Sur les chemins la pierre et le bois portent parfois des signes que je tente de déchiffrer des heures entières. Ils m’émeuvent. J’ignore cet alphabet, même si avec l’âge il se précise. Ce que je sais, c’est qu’il me raconte l’homme, il me parle d’amour et de guerre, chaque fois.



(  Travaillan, Vaucluse, 9 juillet )

vendredi 3 août 2018


Le Personnage


( Hendaye, 16 juillet )

Après une journée de répétition en ville sous les lumières électriques, fourbu, j’ouvre l’album photo comme on déplie une chaise longue.
Tant de nuages, tant de traces sur le sable. Devant l’image, dans la solitude du bureau, je sens  le personnage prendre sa place dans mon corps, dans mon esprit. Je le sens m’essayer, je suis son costume. Frère Grégoire, c’est son nom, regarde le ciel, l’eau et le sable, et défilent les  drakkars, les lombards, les moines fuyant en cortège, les barbares piétinant le jardin des pères, les incendiaires, les porteurs de pierres, les armées de la révolution, les cieux mille fois changeants, les amis disparus. Frère Grégoire se tient debout sur un muret de pierres grises, il regarde l’eau le ciel  et le sable, il sait  les tempêtes et la terreur, et pourtant il est en paix.
Je regarde l’image. Un air léger vient du dehors par la fenêtre ouverte sur la nuit. Grégoire lentement se retire. Je le sens maintenant hors de moi, mais pas très loin, peut-être dans le bouquet de fleurs sur la petite table.
Je regarde l’image et j’ai une irrépressible envie de plonger dans les vagues.

jeudi 2 août 2018


La Carrière


(Carrière de Pauliac, Aubazines, Corrèze, 28 juillet)

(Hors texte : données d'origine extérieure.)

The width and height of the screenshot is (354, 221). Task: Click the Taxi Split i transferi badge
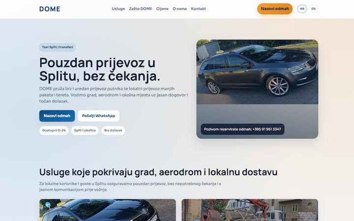pos(58,47)
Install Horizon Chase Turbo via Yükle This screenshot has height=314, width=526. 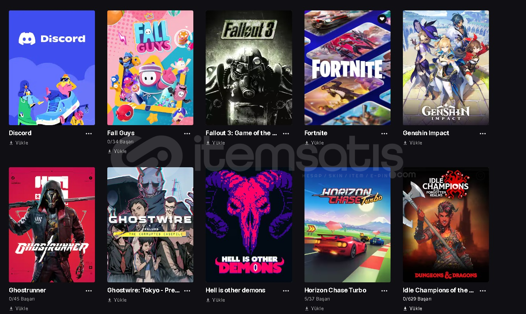[x=314, y=309]
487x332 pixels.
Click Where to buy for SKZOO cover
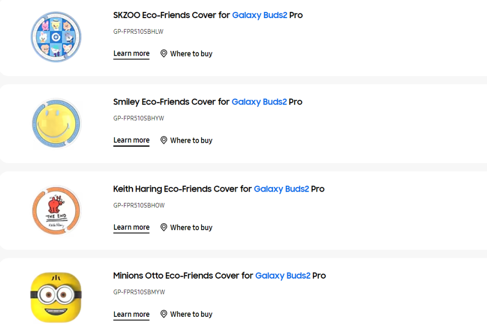(191, 54)
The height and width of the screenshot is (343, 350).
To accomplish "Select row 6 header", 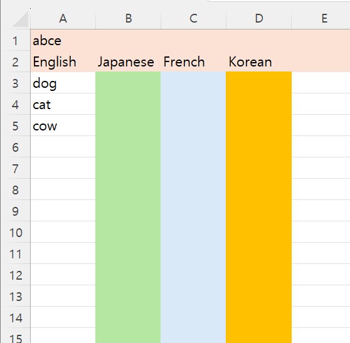I will click(x=15, y=147).
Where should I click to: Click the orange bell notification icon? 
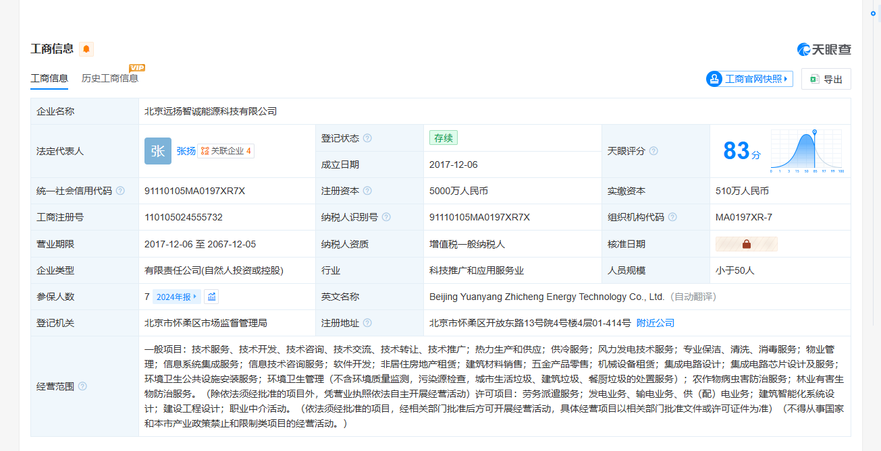click(x=86, y=49)
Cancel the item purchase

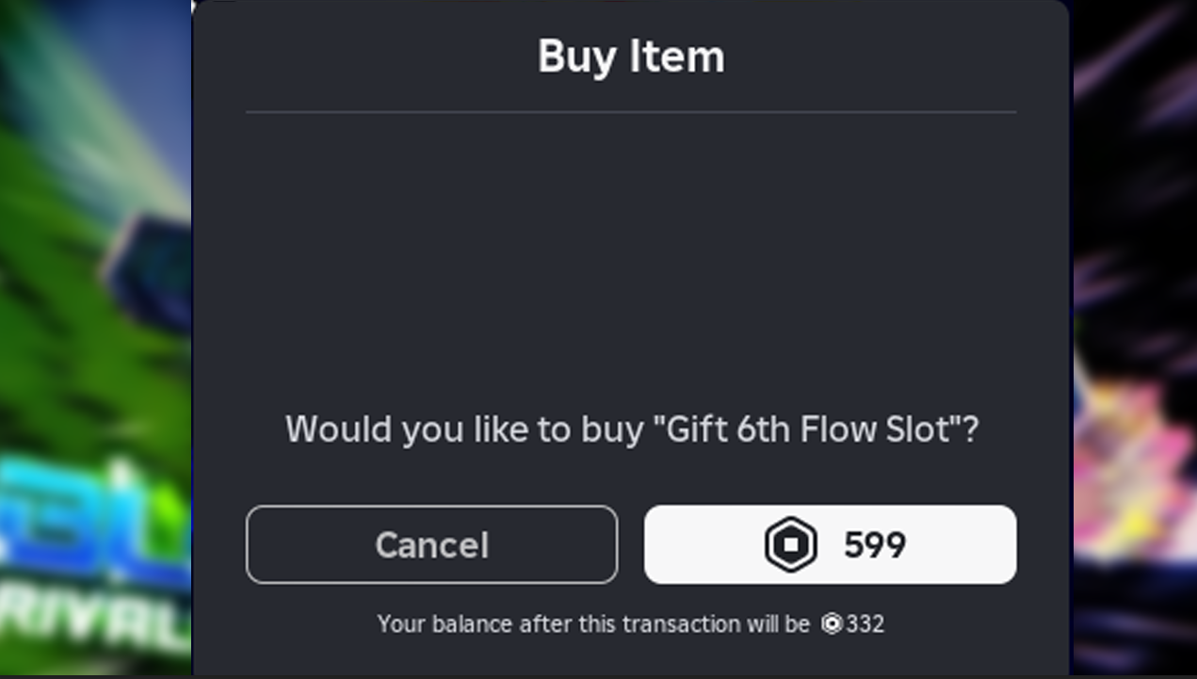(431, 544)
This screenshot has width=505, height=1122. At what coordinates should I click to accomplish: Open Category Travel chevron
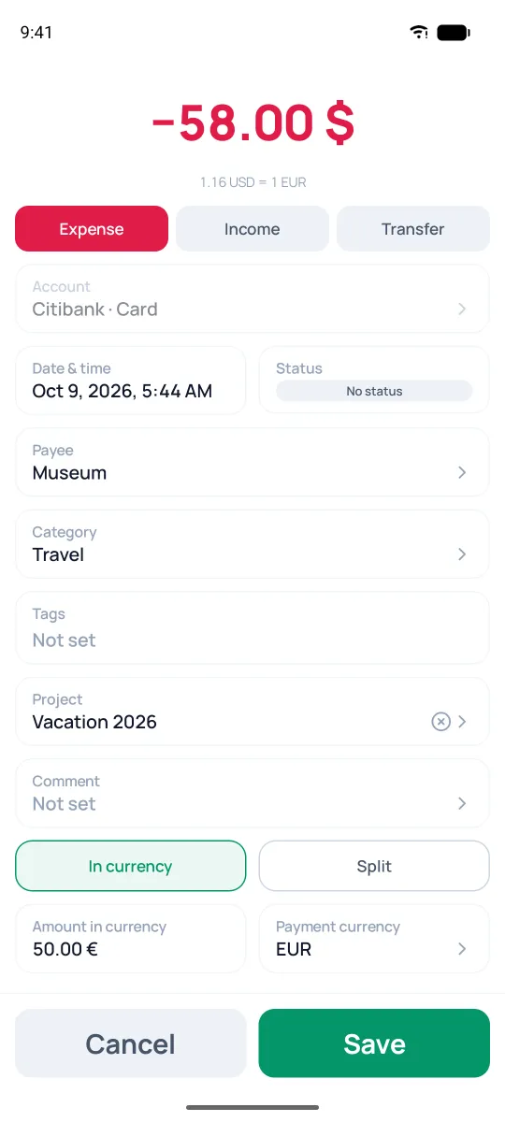click(462, 554)
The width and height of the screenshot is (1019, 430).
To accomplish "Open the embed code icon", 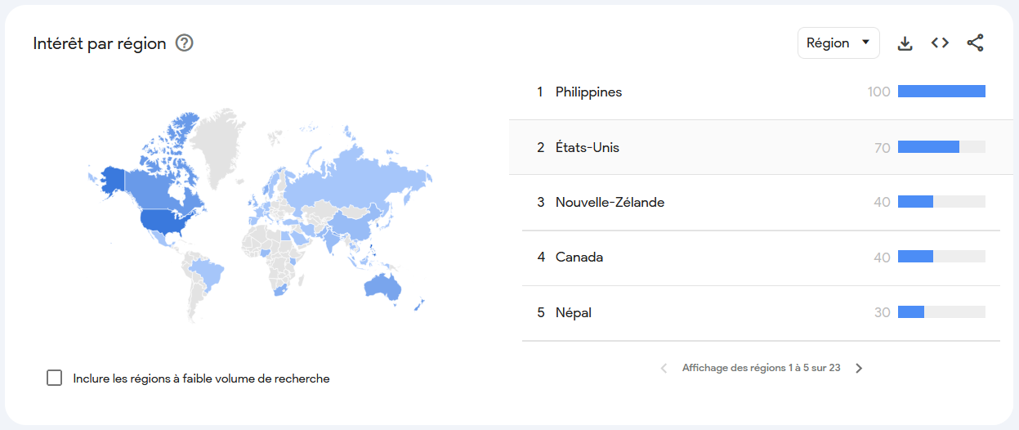I will tap(940, 43).
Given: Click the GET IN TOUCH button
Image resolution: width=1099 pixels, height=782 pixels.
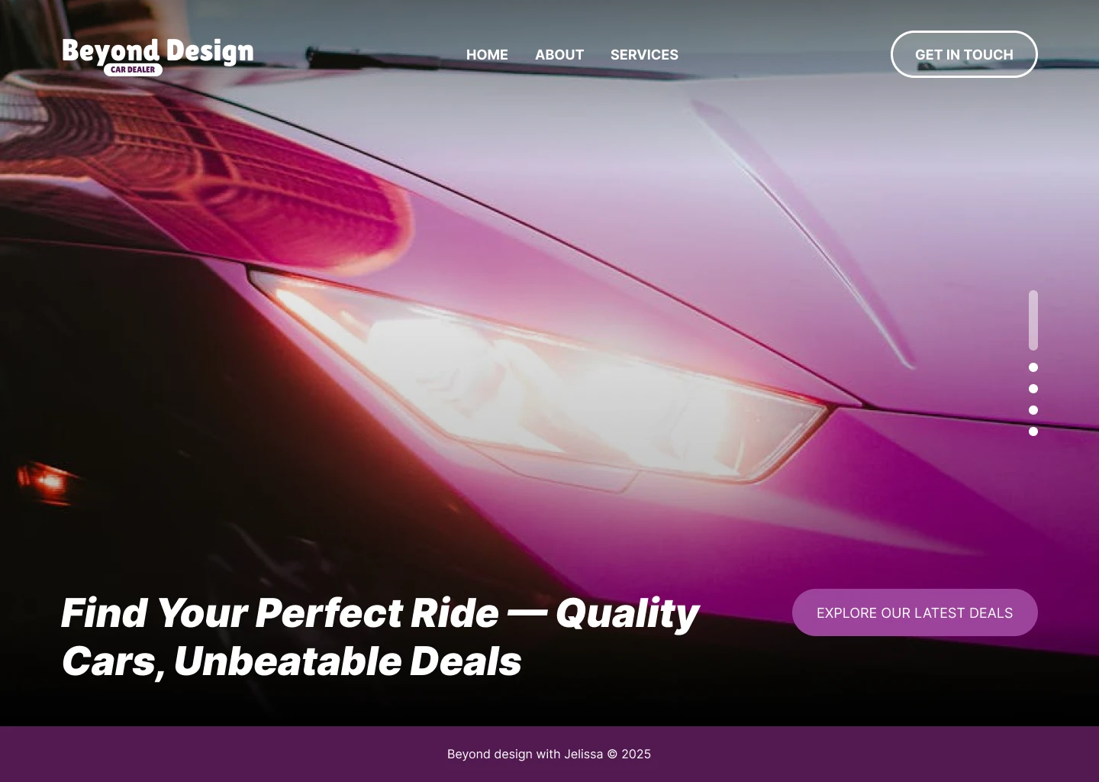Looking at the screenshot, I should (x=964, y=54).
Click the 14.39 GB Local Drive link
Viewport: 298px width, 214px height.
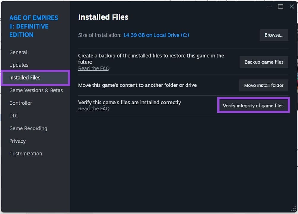[x=156, y=35]
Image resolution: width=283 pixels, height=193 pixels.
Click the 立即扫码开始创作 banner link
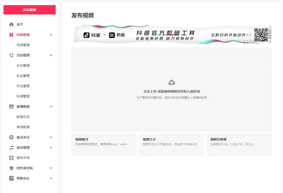coord(231,35)
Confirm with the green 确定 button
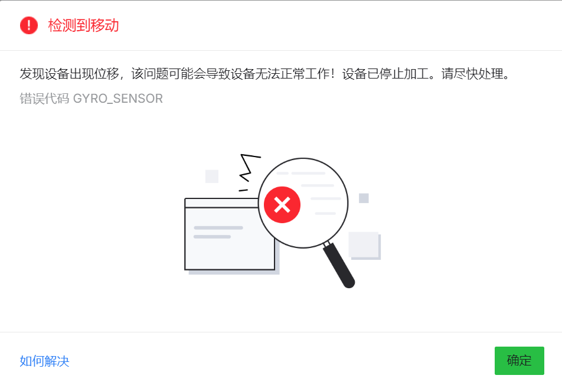This screenshot has width=562, height=385. (519, 361)
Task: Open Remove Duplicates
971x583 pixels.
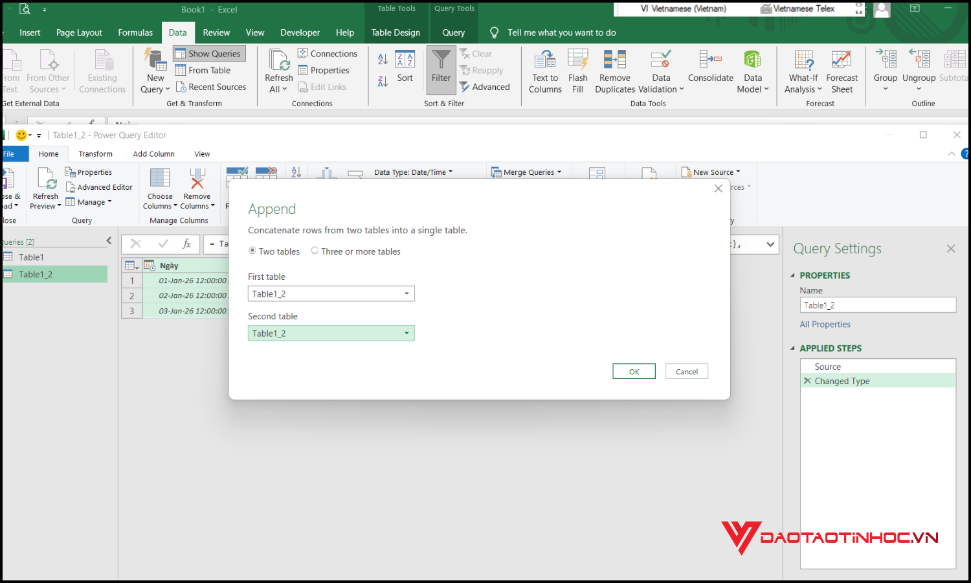Action: [x=614, y=70]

Dans les années 30, à la carrière de Pauliac, trimait une centaine d’hommes aux mains calleuses.
Ils taillaient des pavés de Gneiss. La poussière de la pierre s’infiltrait dans les plis des vêtements et des corps, pénétrait souvent bien plus profond qu’ils ne pouvaient l’imaginer.
Le parterre de blocs concassés a fait  place à une prairie et une marre où, dans le silence de l’aube, viennent s’abreuver quelques biches.
À certaines heures, avant que ne sèche la pluie ruisselante sur la roche, se dessine une silhouette aiguisée. C’est celle de maître Florent qui régna sur ses ouvriers d’une main ferme. Un nez grec, un large sourire et l’oeil clair, Florent était aussi dur et exigeant avec ses hommes qu’il était tendre avec la pierre. Il lui parlait, la caressait, devinait ses moindres failles, mettait à jour la plus belle de ses textures. Il suffisait qu’il parle au rocher de sa voix grave pour que les carriers se mettent à l’œuvre avec ardeur.
Quand l’exploitation a cessé, après que l’on eut évacué les derniers blocs et les outils, Florent est resté seul pendant trois jours sans dormir. Pendant trois jours il a regardé la pierre, pendant trois jours il s’est remémoré les visages de chacun de ses ouvriers, pendant trois jours il les a nommés un à un. Puis il a quitté le pays. On n’entendit plus jamais parler de lui.
À la carrière de Pauliac, aux heures où se dessine sur la face humide la silhouette de maître Florent, on entend alors cogner les pics, les coins, et les maillets, métal contre pierre, on entend claquer, crisser et rouler le caillou, on entend battre le cœur des hommes.

mercredi 1 août 2018


Éguzon


( Barrage d’Éguzon, Indre, 29 juillet, 0h30  )

Cette nuit là, je courrais après la lune. Je me suis arrêté au pied d’un haut mur. Mélanie de Biasio chantait un blues déchirant. La lune était là. Je me suis endormi, épuisé.
Au matin, le ciel était clair. Derrière le mur tant d’eau retenue.